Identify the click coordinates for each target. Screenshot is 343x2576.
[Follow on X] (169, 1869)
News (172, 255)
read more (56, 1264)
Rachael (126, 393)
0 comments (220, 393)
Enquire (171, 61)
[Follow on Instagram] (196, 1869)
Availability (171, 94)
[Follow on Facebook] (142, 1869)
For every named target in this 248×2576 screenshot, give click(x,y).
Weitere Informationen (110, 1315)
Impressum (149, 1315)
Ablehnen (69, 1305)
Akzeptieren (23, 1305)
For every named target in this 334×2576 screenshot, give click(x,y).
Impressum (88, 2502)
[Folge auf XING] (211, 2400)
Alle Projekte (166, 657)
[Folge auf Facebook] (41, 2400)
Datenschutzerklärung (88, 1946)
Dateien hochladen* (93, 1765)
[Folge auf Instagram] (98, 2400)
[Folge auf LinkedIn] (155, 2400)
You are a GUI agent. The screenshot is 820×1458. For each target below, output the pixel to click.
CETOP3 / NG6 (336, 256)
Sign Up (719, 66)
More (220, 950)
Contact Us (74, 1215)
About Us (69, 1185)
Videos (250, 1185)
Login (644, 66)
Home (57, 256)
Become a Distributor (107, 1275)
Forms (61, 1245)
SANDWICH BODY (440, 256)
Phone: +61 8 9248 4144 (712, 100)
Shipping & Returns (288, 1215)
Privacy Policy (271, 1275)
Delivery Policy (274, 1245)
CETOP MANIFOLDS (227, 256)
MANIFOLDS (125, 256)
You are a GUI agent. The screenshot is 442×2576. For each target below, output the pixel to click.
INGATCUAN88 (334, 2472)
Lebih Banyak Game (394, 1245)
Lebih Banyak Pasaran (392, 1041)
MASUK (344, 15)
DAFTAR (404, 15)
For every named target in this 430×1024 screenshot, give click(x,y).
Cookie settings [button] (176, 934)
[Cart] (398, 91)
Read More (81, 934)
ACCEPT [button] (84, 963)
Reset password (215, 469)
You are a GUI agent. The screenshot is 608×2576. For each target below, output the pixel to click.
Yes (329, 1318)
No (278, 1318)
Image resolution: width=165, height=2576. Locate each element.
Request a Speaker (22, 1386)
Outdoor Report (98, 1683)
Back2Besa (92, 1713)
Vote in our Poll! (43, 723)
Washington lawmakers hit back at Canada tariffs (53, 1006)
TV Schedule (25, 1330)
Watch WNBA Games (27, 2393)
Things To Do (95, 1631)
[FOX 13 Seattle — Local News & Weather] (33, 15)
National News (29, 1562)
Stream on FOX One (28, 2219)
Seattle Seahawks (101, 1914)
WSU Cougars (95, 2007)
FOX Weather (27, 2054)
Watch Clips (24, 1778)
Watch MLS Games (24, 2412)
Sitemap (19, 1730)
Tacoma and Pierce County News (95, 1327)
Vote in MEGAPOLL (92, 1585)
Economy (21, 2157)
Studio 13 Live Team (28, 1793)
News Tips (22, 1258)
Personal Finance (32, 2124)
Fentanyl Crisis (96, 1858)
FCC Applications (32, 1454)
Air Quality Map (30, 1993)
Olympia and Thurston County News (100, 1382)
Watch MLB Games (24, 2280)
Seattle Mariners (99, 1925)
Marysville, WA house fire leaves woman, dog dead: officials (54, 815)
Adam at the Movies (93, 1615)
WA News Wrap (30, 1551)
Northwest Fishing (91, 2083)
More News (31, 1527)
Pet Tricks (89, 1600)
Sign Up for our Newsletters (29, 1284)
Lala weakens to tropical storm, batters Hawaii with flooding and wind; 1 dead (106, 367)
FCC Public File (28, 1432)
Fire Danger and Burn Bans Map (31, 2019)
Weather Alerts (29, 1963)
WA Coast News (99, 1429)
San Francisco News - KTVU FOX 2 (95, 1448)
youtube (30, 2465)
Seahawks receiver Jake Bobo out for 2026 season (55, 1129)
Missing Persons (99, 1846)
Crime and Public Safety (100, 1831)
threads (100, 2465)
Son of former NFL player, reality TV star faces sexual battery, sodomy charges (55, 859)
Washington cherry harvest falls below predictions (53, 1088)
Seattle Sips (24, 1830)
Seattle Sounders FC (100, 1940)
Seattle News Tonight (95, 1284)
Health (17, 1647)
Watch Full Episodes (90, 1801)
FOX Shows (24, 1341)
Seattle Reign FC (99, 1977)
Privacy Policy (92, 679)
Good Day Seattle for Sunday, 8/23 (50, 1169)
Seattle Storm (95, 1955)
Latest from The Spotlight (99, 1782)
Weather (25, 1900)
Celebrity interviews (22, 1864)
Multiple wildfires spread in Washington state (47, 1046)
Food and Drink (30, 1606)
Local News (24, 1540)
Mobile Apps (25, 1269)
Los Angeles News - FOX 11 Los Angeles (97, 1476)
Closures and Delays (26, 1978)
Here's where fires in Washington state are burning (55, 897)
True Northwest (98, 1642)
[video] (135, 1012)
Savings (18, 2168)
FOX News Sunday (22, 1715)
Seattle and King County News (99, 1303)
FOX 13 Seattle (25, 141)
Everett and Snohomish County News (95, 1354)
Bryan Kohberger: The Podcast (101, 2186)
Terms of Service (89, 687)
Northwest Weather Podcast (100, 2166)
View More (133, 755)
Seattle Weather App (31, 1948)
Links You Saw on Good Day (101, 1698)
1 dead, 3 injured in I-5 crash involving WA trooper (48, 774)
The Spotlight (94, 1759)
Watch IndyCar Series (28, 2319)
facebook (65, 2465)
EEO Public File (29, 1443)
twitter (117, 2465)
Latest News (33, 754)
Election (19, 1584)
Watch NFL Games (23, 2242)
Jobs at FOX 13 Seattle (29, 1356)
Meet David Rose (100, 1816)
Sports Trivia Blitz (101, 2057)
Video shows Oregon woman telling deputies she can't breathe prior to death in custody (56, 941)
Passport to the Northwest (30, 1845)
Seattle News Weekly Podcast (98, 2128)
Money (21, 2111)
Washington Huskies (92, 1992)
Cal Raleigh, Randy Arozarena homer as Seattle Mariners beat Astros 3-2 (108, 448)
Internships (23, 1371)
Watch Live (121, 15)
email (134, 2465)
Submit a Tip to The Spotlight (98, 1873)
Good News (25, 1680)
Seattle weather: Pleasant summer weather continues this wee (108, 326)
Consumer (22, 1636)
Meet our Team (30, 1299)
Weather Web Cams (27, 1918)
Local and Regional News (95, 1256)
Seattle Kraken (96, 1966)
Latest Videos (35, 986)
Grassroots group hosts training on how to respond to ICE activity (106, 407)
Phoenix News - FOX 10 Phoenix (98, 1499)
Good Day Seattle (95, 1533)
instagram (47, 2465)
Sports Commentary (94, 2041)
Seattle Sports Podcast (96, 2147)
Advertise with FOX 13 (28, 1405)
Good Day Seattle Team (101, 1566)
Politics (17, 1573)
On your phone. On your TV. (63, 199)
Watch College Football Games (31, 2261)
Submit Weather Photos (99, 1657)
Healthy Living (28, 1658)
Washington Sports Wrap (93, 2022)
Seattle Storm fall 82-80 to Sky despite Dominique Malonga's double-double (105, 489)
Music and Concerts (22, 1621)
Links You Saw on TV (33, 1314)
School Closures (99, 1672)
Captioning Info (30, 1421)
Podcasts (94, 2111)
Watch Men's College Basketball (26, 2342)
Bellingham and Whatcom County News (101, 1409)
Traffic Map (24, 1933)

- _PROBLEM STATEMENT_
In the entries above, find the line with "Request a Speaker (22, 1386)" and the line with "Pet Tricks (89, 1600)", then restate word for word both of them and every line between, with nothing more.

- _ANSWER TO THIS EXERCISE_
Request a Speaker (22, 1386)
Outdoor Report (98, 1683)
Back2Besa (92, 1713)
Vote in our Poll! (43, 723)
Washington lawmakers hit back at Canada tariffs (53, 1006)
TV Schedule (25, 1330)
Watch WNBA Games (27, 2393)
Things To Do (95, 1631)
[FOX 13 Seattle — Local News & Weather] (33, 15)
National News (29, 1562)
Stream on FOX One (28, 2219)
Seattle Seahawks (101, 1914)
WSU Cougars (95, 2007)
FOX Weather (27, 2054)
Watch Clips (24, 1778)
Watch MLS Games (24, 2412)
Sitemap (19, 1730)
Tacoma and Pierce County News (95, 1327)
Vote in MEGAPOLL (92, 1585)
Economy (21, 2157)
Studio 13 Live Team (28, 1793)
News Tips (22, 1258)
Personal Finance (32, 2124)
Fentanyl Crisis (96, 1858)
FCC Applications (32, 1454)
Air Quality Map (30, 1993)
Olympia and Thurston County News (100, 1382)
Watch MLB Games (24, 2280)
Seattle Mariners (99, 1925)
Marysville, WA house fire leaves woman, dog dead: officials (54, 815)
Adam at the Movies (93, 1615)
WA News Wrap (30, 1551)
Northwest Fishing (91, 2083)
More News (31, 1527)
Pet Tricks (89, 1600)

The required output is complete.